Все самые секретные здания и аппараты строили заключенные. Расчет был такой, что на самые секретные места посылали людей, осужденных на самые долгие сроки заключения. Вольнонаемных не брали, так как они могли в любое время уйти и разнести секретные сведения».

Е.П. Славский: «Должен сказать: на всех этапах и во всех областях огромного комплекса работ во главе был наш незабвенный Игорь Васильевич Курчатов. Мало сказать, что это был человек особого таланта, скажу честно, на протяжении всей своей длинной жизни я впервые встречал такого замечательного человека. Он был уникум! Все понимал слету. Все другие перед ним были тогда мальчики! Это сегодня они академики. Он проделал титаническую работу по всему комплексу и по созданию кадров ученых и инженеров. ТО время – было счастливое время моей жизни. Идут мои последние десятки лет. Скоро будем отмечать девяносто. Тридцать лет я был министром и четыре года при Игоре Васильевиче. За всю жизнь такого человеческого человека не встречал. Вспоминаешь сейчас – сердце жмет. Мы были как братья. Очень дружно мы жили».

Н.В. Риль: «Ввиду быстрого развития советской военной технологии, европейцы часто спрашивают, насколько значительным был вклад немцев в непосредственное послевоенное развитие этой формы советской промышленности.

По моему мнению, было бы наивно верить, что сотрудничество с немецкими специалистами в действительности сыграло решающую роль в развитии ядерной индустрии и других важных областей технологии. В сфере ядерной энергии Советы достигли бы своих целей на год, максимум на два, позже и без помощи немцев…

Я вспоминаю заявление, сделанное Завенягиным, когда он пытался объяснить, почему Советский Союз разрабатывал атомную бомбу. Он сказал: «Без нее мы потеряем суверенитет»…

В Электростали каждая семья получила по финскому деревянному дому, три приличных комнаты с ванной и кухней. У каждого домика был сад. На Урале большинство семей жило в очень симпатичных деревенских домиках из дерева с пятью комнатами и застекленной верандой. Остальные – в большом многоэтажном каменном здании. Размещения на Черном море были подобными. Мое семейство и я имели специальную привилегию проживания в роскошно обставленной каменной вилле… Я вспоминаю вечер в Электростали, когда директор школы нашел меня дома. Сначала он говорил на общие темы, и я не понимал причину его посещения. После третьего стакана водки он спросил, не будет ли лучше для психологии русских детей исключить из утреннего рациона юных немцев шоколад. Я признал это правильным и сделал так, как он сказал».

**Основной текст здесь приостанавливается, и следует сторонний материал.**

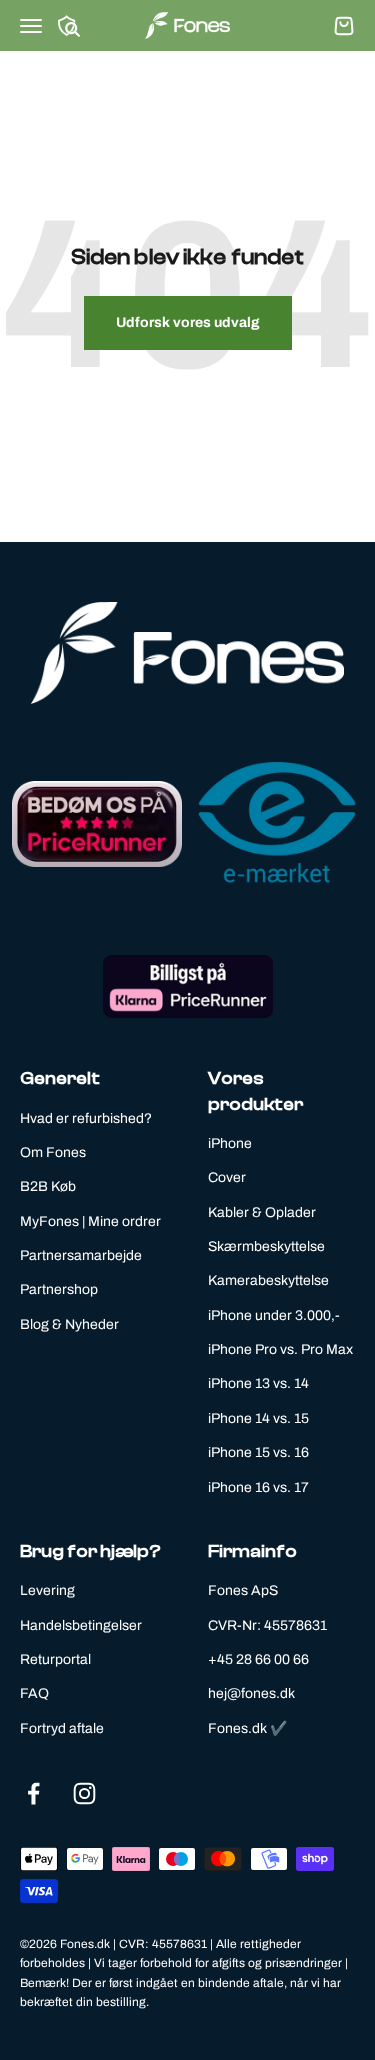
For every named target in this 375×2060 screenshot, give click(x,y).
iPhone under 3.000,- (274, 1315)
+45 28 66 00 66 (258, 1659)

В.Н. Михайлов: «Это было в Семипалатинске в 1959-м году. Туда я приехал как теоретик “со своим изделием”. Теоретик не только должен присутствовать при сборке – а это деликатная операция! – но и проверить диагностические методы, которые используются. Процесс-то протекает одну миллионную или одну стомиллионную долю секунды, а потому важно правильно выбрать соответствующие пусковые устройства, которые должны открыть регистрирующие устройства – тут не может быть мелочей! К этому необходимо определить и количество дублирующих систем, а они ограничены... В общем, у теоретика много забот на полигоне. Поэтому я и оказался на испытаниях... В то время испытания проводились на большой высоте – когда ножка гриба не соединяется с огненным шаром, чтобы избежать попадания радиоактивных осадков на землю... Мы находились на расстоянии десяти километров. Был ясный, солнечный день. Яркая бело-розовая вспышка, от которой стал удаляться нежно-голубой ореол с ярко выраженным свечением фронта ударной волны в воздухе – это правильной формы сплошной круг с ярко выделенной на границе окружностью. Когда фронт ореола дошел до поверхности земли, вверх стали подниматься столбы пыли. Огненное облако поднималось вверх... Потом в лицо ударило тепло: когда фронт волны дошел до нас, будто мгновенно открылась дверца печурки, где пылало жаркое пламя от поленьев. А взрыв-то по мощности был совсем небольшой... Я страшно волновался: будет ли сам взрыв или нет?.. А потом ощущение, будто вырываешь частичку тайны у природы. Оно для мужчины, для ученого всегда волнующе...»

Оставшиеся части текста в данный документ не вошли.